- Page extract -
After a harried night in the jail’s solitary confinement unit, stacked like cordwood with more than a dozen other frightened youngsters, Dora emerged and ran into her father’s arms. He wiped away her tears, steadied her young, frightened shoulders, and bestowed upon her an important lesson. “Don’t ever let them see you cry. Don’t let them know they can break your spirit.”
Her own activism, and the deep well of family history from which she could draw, ignited in Dora the indomitable political will to make the trail a reality. Funds were difficult to secure. One of the city’s black councilmen allocated a few thousand dollars from his discretionary fund for the initial markers. They were smaller than the standard marker to maximize every penny. Over the course of three years, the markers continued to appear, honoring African American notables, important buildings, and events. Soon there were thirty markers and a website, and Dora began offering bus tours to tourists and local schoolchildren. I can still hear her sonorous voice saying, “You don’t know where you’re going until you know where you’ve been.” She recited like scripture, because to her it was.
By the time the Donald marker was erected, the trail had a sense of permanence to it, including a coalition with the old city’s historic development commission. Funding remained an issue, particularly for a marker with such weighty subject matter. We approached Morris Dees and the Southern Poverty Law Center – who in the name of Michael Donald’s family sued and bankrupted the United Klans of America, whose members had carried out the murder. They paid for the marker beneath the tree. It was dedicated on a cold January day in 2009, along with two other markers on slavery in the city, thus tapping into the vein Mobile’s deeper racial history.
Dora left us a few years ago, after a valiant battle with cancer. The zeal with which she carved out the trail thrives through members of her family, who have picked up her mantle and continued the trail, which now receives some annual funds from the city. Chipping away at preferred narratives is a tough business, particularly in a place like Mobile. Persistence and open, honest communication are, I think, the only correctives. One of the people I interviewed for my forthcoming book on politics and race in twentieth-century Mobile said it best: “Mobile is an old city, with old values and old ideas; slow to change, but changing slowly.”

- Task brief -
In the passage about the trail of markers in Mobile, who provided the money for the initial markers, and from what source?

- Extracted material -
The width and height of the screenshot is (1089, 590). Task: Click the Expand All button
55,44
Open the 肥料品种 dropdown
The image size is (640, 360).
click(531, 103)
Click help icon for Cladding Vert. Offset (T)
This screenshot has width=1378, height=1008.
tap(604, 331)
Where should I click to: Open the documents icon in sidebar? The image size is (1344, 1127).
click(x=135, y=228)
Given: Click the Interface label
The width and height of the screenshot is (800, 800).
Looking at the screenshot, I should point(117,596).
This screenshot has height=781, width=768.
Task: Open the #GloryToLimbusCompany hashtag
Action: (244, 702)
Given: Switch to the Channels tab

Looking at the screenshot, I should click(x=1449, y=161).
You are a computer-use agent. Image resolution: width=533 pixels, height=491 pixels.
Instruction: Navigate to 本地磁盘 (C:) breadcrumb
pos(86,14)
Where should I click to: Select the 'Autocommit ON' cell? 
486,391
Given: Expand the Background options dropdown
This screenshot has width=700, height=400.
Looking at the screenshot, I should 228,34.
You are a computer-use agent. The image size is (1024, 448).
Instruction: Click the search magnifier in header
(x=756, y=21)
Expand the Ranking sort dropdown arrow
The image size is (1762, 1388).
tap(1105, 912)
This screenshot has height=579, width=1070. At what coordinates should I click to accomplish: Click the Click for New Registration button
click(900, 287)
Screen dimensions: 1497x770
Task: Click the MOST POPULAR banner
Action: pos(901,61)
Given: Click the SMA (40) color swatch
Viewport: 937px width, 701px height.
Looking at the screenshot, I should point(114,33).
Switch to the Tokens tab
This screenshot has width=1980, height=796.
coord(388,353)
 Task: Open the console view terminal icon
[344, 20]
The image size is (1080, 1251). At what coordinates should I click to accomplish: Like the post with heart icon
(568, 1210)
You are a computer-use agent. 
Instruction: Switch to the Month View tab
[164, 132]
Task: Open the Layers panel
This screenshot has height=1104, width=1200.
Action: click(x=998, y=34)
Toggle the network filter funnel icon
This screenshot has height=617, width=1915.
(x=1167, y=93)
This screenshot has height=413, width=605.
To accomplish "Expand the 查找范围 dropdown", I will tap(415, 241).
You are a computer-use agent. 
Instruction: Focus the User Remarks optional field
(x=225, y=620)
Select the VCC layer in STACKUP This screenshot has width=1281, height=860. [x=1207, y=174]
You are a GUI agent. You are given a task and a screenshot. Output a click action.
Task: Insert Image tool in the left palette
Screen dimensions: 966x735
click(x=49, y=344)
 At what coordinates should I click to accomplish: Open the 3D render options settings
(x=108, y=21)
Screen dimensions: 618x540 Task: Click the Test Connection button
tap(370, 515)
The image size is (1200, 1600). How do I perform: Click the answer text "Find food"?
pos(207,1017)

- Expected output -
One of the city's black councilmen allocated a few thousand dollars from his discretionary fund.